We may need to request specific information from you to help verify your identity. This is a security measure to ensure that personal data is not disclosed to unauthorised third parties.
We may also contact you to ask you for further information in relation to your request to speed up our response.
SECTION 9 – JOB APPLICANT’S PRIVACY NOTICE
As part of our recruitment process, The Osiris’s HR department collects and processes personal data relating to job applicants. The personal data may be held by us – The Osiris Boutique Hotel(and our subsidiaries) – in paper or in electronic format. We are committed to being transparent about how we collect and use that data and to meeting data protection obligations under applicable law. We will retain your personal data for as long as necessary to fulfill the purpose of recruitment.
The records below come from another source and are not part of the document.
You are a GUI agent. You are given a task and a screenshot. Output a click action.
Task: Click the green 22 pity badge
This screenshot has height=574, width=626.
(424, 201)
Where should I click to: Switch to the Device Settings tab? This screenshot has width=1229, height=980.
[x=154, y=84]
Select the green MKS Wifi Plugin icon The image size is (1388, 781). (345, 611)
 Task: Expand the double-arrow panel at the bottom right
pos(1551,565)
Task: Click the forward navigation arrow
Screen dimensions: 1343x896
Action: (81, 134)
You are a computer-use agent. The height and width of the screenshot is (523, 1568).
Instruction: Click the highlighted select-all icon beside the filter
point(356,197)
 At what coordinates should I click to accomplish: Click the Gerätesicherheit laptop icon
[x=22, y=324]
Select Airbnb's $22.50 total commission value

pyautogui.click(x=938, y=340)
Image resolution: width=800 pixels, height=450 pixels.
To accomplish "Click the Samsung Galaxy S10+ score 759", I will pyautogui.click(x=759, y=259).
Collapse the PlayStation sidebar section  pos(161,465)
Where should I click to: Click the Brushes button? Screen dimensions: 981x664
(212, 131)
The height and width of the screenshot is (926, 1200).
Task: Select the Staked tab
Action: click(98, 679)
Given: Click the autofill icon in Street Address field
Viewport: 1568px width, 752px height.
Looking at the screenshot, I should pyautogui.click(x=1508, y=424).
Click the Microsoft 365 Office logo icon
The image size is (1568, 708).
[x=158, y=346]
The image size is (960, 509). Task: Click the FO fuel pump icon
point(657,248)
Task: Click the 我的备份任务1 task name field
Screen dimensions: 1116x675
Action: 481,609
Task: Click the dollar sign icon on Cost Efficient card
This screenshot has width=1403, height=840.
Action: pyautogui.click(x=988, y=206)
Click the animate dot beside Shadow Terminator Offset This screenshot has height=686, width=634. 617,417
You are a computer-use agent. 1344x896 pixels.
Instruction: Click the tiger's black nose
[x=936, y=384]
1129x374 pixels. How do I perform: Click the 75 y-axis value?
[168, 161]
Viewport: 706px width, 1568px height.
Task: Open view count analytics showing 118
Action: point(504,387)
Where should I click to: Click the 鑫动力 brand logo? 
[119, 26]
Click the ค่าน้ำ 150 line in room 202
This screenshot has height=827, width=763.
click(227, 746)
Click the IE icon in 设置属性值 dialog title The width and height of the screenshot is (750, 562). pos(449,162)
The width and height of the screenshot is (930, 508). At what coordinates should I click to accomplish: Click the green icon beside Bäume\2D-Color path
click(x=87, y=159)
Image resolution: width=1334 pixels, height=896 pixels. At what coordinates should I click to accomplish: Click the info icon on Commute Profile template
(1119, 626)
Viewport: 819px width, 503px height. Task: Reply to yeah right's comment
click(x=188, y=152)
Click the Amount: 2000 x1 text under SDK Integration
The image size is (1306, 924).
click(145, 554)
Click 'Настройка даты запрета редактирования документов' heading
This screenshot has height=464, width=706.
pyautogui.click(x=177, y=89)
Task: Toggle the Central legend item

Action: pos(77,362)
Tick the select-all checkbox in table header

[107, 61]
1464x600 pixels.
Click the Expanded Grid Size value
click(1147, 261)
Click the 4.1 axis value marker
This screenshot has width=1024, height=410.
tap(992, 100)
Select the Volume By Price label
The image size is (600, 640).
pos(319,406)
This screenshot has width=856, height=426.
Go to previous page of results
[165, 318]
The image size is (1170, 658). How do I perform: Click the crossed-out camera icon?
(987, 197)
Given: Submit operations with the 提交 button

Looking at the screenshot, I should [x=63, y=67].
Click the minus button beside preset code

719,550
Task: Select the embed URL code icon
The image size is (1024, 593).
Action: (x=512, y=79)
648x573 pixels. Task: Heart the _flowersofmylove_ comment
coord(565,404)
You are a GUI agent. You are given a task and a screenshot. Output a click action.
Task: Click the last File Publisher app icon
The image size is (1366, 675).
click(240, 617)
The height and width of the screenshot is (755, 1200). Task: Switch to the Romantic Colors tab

If your application for employment is unsuccessful, we will hold your data on file for 6 (six) months from the date on which we shall communicate our decision to engage you or not. You can assess full Job Applicant’s Privacy Policy document here. If you have any questions, please contact info@the-osiris.com.
SECTION 10 – CHANGES TO THIS PRIVACY POLICY
We reserve the right to modify this privacy policy at any time, so please review it frequently. Changes and clarifications will take effect immediately upon their posting on the website. If we make material changes to this policy, we will notify you here that it has been updated, so that you are aware of what information we collect, how we use it, and under what circumstances, if any, we use and/or disclose it.
If our organisation is acquired or merged with another company, your information may be transferred to the new owners.